- _Travail attendu_
Recopiez à l'identique le passage du compte-rendu de visite au domaine Pierre et Jean Gonon, reproduit ci-dessous, qui va de « C’est un Jean » jusqu'à « devez apprécier 2022. ».

- _Extrait du texte_

2022 au domaine Pierre et Jean Gonon
« En retard, en retard, je suis en retard… » comme dirait un célèbre lapin blanc, non pas au rendez-vous en ce frais matin du 16 Décembre mais bel et bien dans la rédaction de mes comptes-rendus
J2 de notre périple Rhodanien. Nous nous rendons désormais presque les yeux clos à cet incontournable domaine céans à Mauves. Il est 8h30 mais la mélodie de flacons s’entrechoquant présuppose un lieu en effervescence depuis quelques heures déjà.
C’est un Jean Gonon souriant qui se présente à nous sur le pas de porte. Il nous invite aussitôt à descendre d’un niveau.
- Vous connaissez le chemin vers la cave
.
- L’an passé nous étions avec votre frère sur la partie plus récente du sous-sol. Nous entendons que vous êtes affairés dès les premiers instants de la journée. Au moment de choisir notre date de venue, vous m’aviez évoqué le début de mise.
- Oui les blancs 2021. Ce matin, nous couchons les bouteilles. Nous le faisons systématiquement dans la foulée.
- Pourquoi cela?
- L’année où nous ne l’avons pas fait, nous avons eu quelques bouteilles coulantes.
2022, un nouveau 2003?
- Après 2021, vous devez apprécier 2022.

- _Données fournies_
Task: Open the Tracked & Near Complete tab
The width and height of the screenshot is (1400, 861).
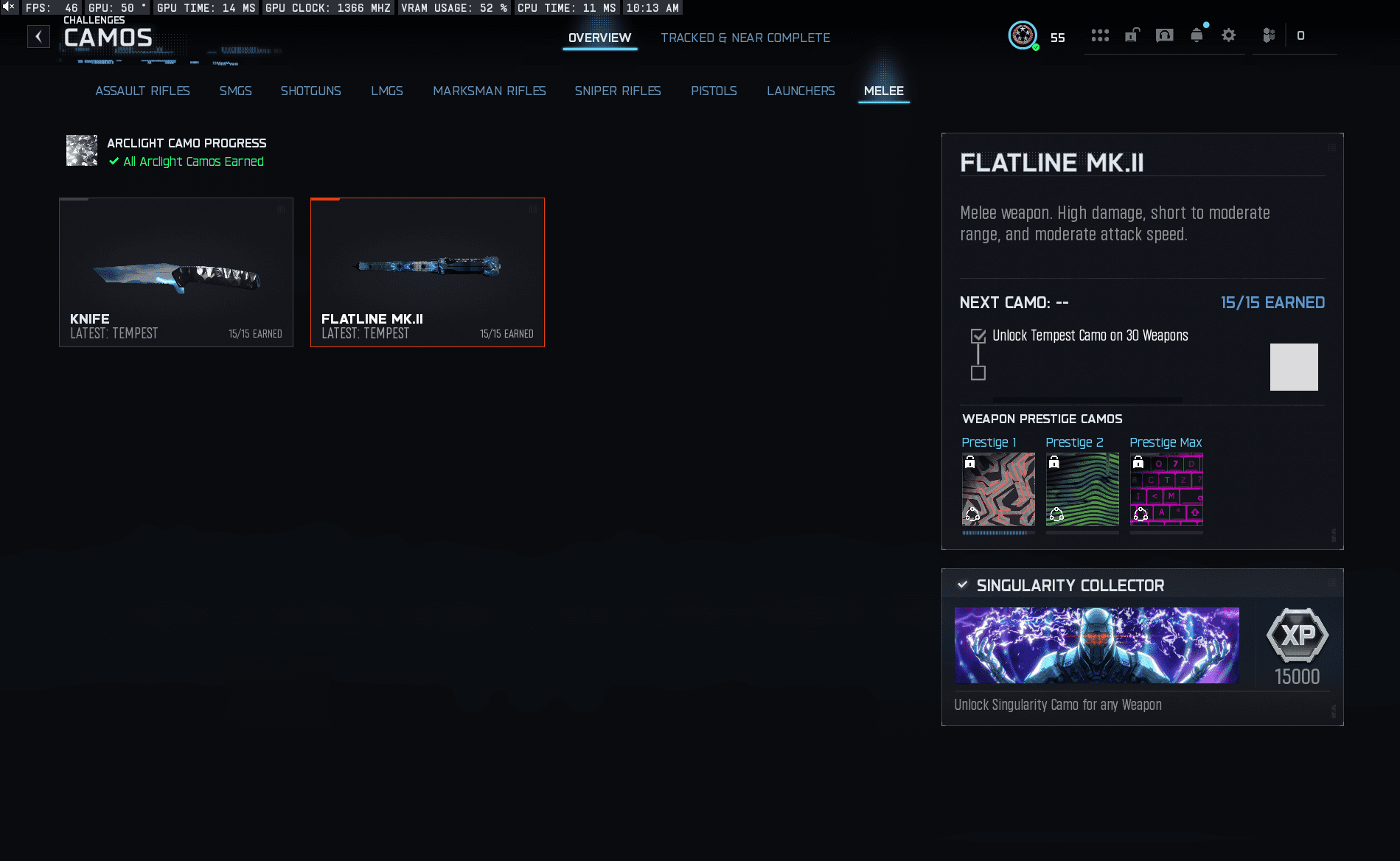Action: click(745, 38)
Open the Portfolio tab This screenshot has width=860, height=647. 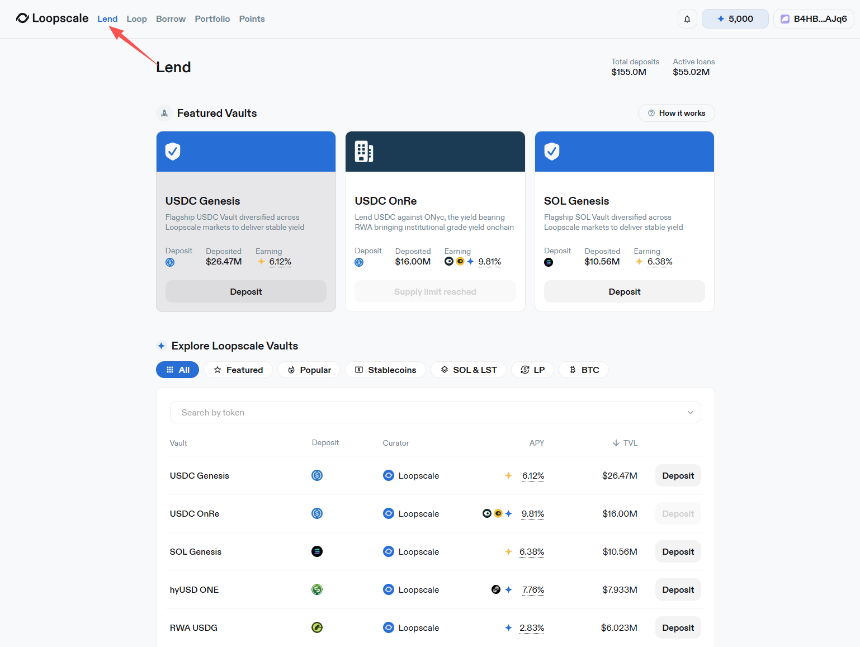(212, 19)
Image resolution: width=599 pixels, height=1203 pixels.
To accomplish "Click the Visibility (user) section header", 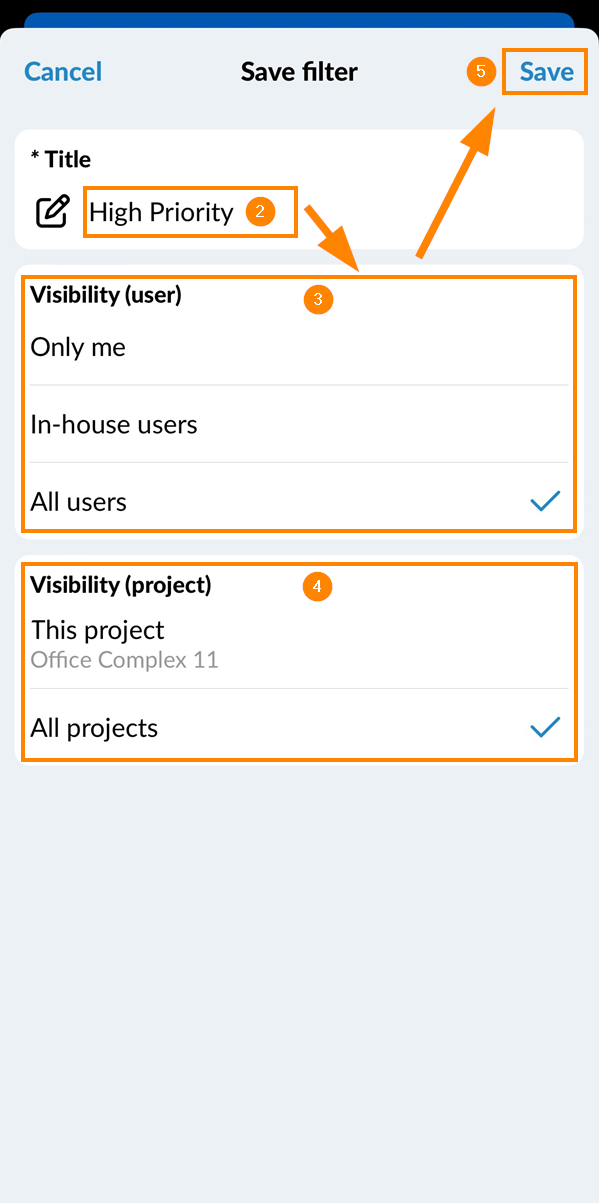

- _Résultat produit_
C’est un Jean Gonon souriant qui se présente à nous sur le pas de porte. Il nous invite aussitôt à descendre d’un niveau.
- Vous connaissez le chemin vers la cave
.
- L’an passé nous étions avec votre frère sur la partie plus récente du sous-sol. Nous entendons que vous êtes affairés dès les premiers instants de la journée. Au moment de choisir notre date de venue, vous m’aviez évoqué le début de mise.
- Oui les blancs 2021. Ce matin, nous couchons les bouteilles. Nous le faisons systématiquement dans la foulée.
- Pourquoi cela?
- L’année où nous ne l’avons pas fait, nous avons eu quelques bouteilles coulantes.
2022, un nouveau 2003?
- Après 2021, vous devez apprécier 2022.